Безусловно, это обещание делал меня уже не столь смешным в глазах купца, так как, переходя от смеха к улыбке, он ответил:
– Приносите, сударь, будем вам рады.
Тут он вежливо протянул мне руку, которую я неловко пожал своей – холодной, влажной и дрожащей. Дело в том, что я прекрасно сознавал: произнеся последние слова, я допустил глупость, ибо принял по отношению к этому человеку бесполезное обязательство, хотя никто не заставлял меня это делать.
Более того, это обязательство было не только бесполезным, но и опасным; если бы, выполняя его, я через три месяца принес купцу его гинею, она его не обрадовала бы, поскольку он знал об этом заранее; если бы, напротив, я не пришел, будучи обязан принести гинею только еще через полгода, то тем самым нарушил бы свое слово и настроил бы купца против себя.

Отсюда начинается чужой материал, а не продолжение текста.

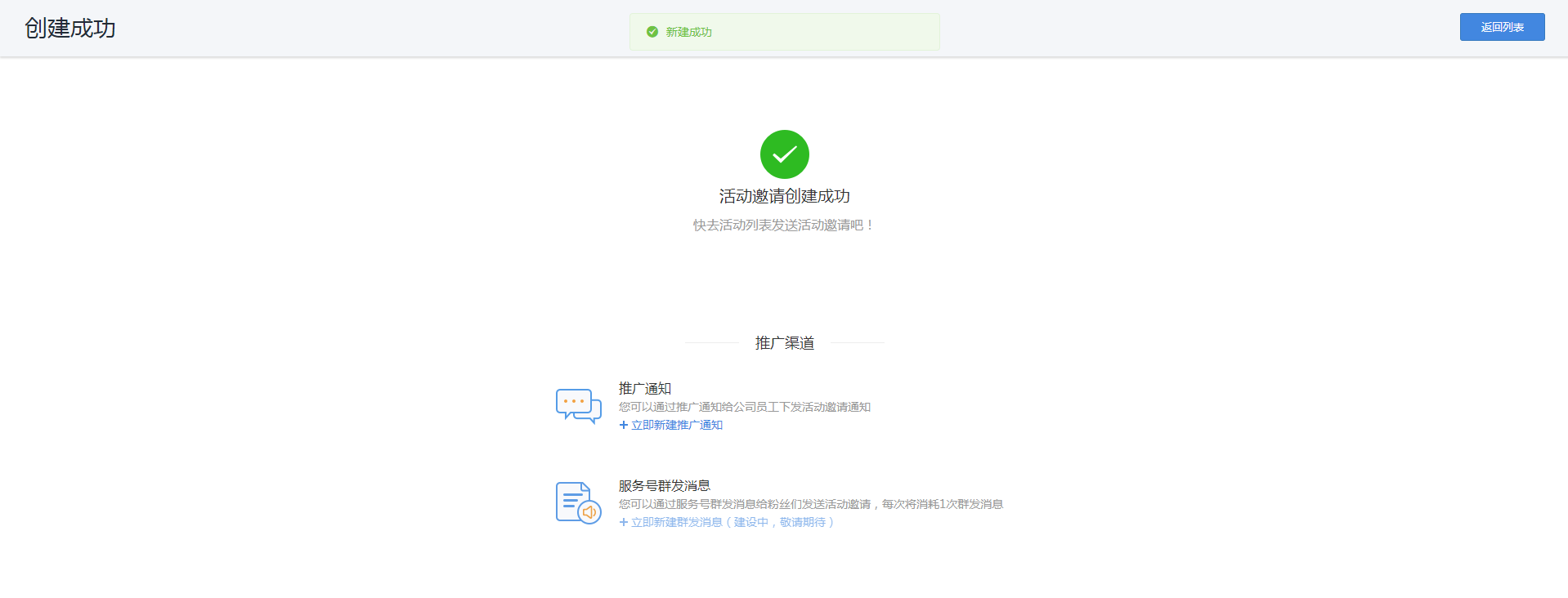1568x598 pixels.
Task: Click the plus icon before 立即新建推广通知
Action: (x=624, y=425)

Промах был столь велик, что я, по своему обыкновению, стал искать причину этой неудачи в ком-нибудь, кроме себя самого; наконец, я нашел причину: если бы в комнате не присутствовала супруга купца, я прекрасно бы объяснился с ним как мужчина с мужчиной; следовательно, в том, что сейчас со мной произошло, виновна эта женщина, и я вышел, проклиная ее, в то время как на самом деле мне следовало проклинать только себя самого.
Вернувшись к меднику, я рассказал ему о моей неудаче, изложив историю самым благоприятным для моего самолюбия образом, и, поскольку перед этим человеком я держался вовсе не робко, он мне заявил:
– Ей-Богу, господин Бемрод, на вашем месте я не стал бы делать ни того ни другого: я пошел бы прямо к ректору. Вы так достойно выглядите и так красноречиво говорите, что безусловно уже через минуту получите от него все, что попросите.
Эта мысль поразила меня словно молния, и я удивился, как это она не пришла мне в голову.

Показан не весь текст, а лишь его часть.